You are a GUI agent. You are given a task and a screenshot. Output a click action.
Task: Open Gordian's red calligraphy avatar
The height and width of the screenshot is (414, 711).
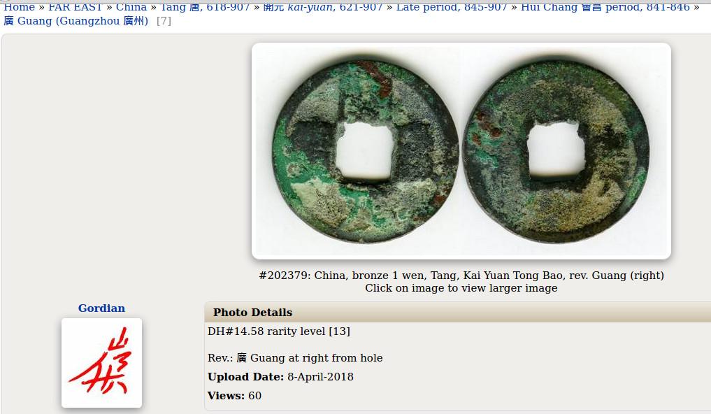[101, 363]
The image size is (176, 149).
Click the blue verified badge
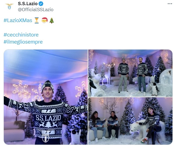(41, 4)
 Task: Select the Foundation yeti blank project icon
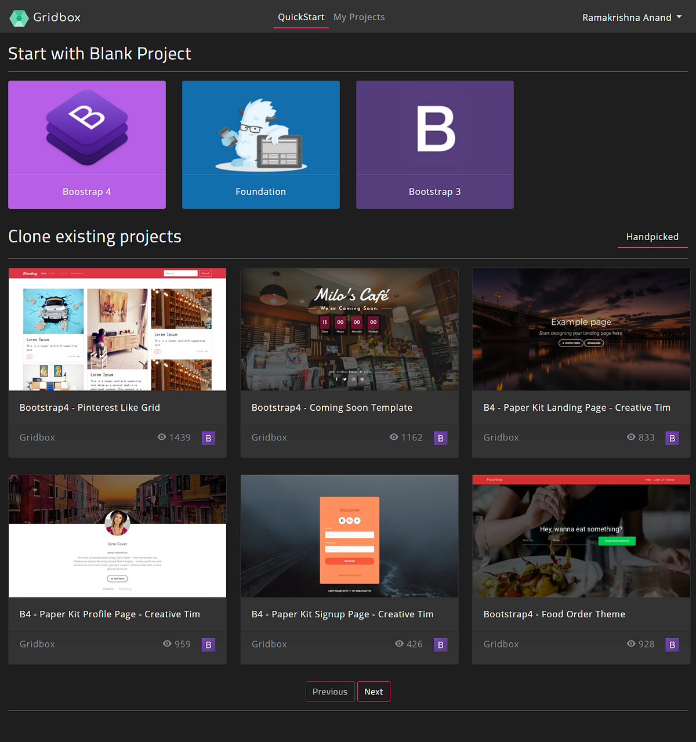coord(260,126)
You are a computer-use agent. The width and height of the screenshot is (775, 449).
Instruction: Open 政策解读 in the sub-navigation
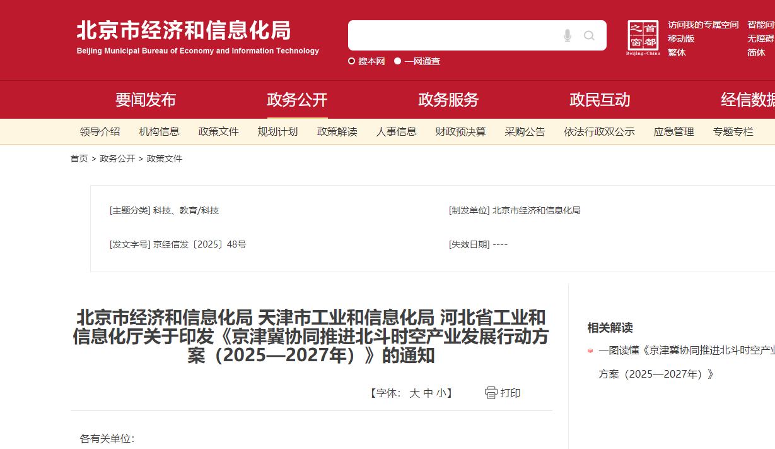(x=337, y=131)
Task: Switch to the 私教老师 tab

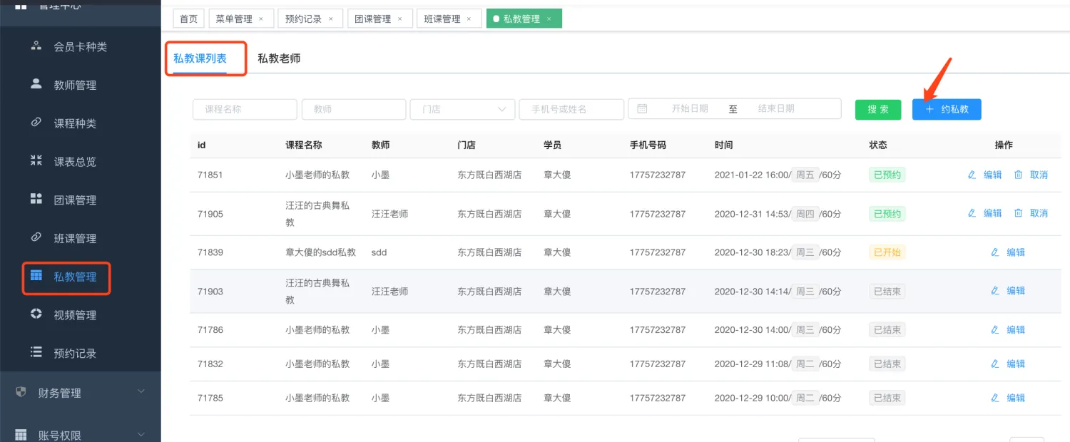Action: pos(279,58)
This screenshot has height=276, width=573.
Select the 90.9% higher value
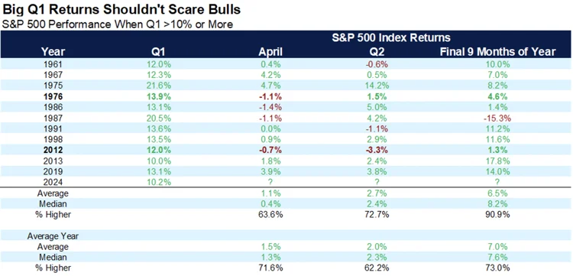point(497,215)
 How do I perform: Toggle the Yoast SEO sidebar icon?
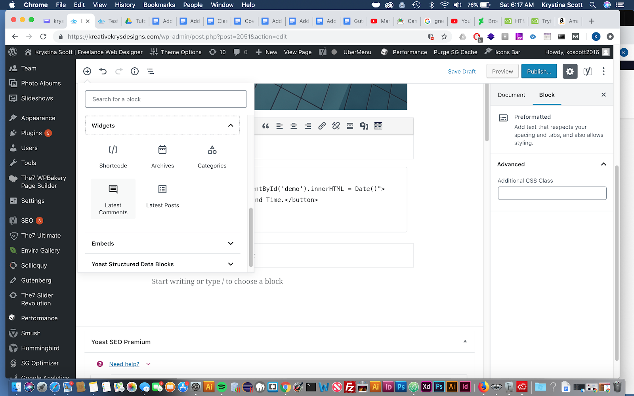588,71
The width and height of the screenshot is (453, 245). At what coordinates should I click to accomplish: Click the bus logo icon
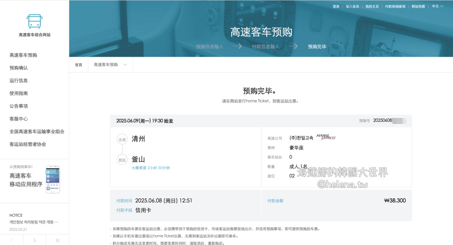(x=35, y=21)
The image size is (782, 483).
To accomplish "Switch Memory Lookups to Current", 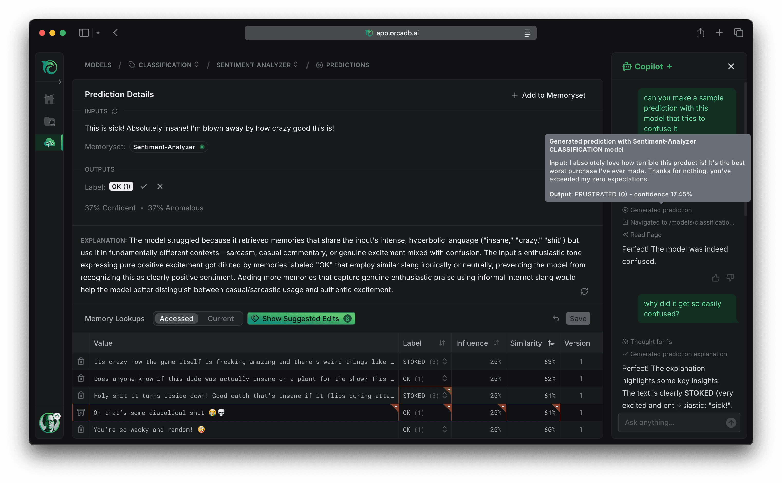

□ □ □

> **Task instructions**: All lines above containing the string "agent": copy each one.

> **Result of this exercise**:
You are a GUI agent. You are given a task and a screenshot. Output a click action.
You are a computer-use agent. The width and height of the screenshot is (775, 449).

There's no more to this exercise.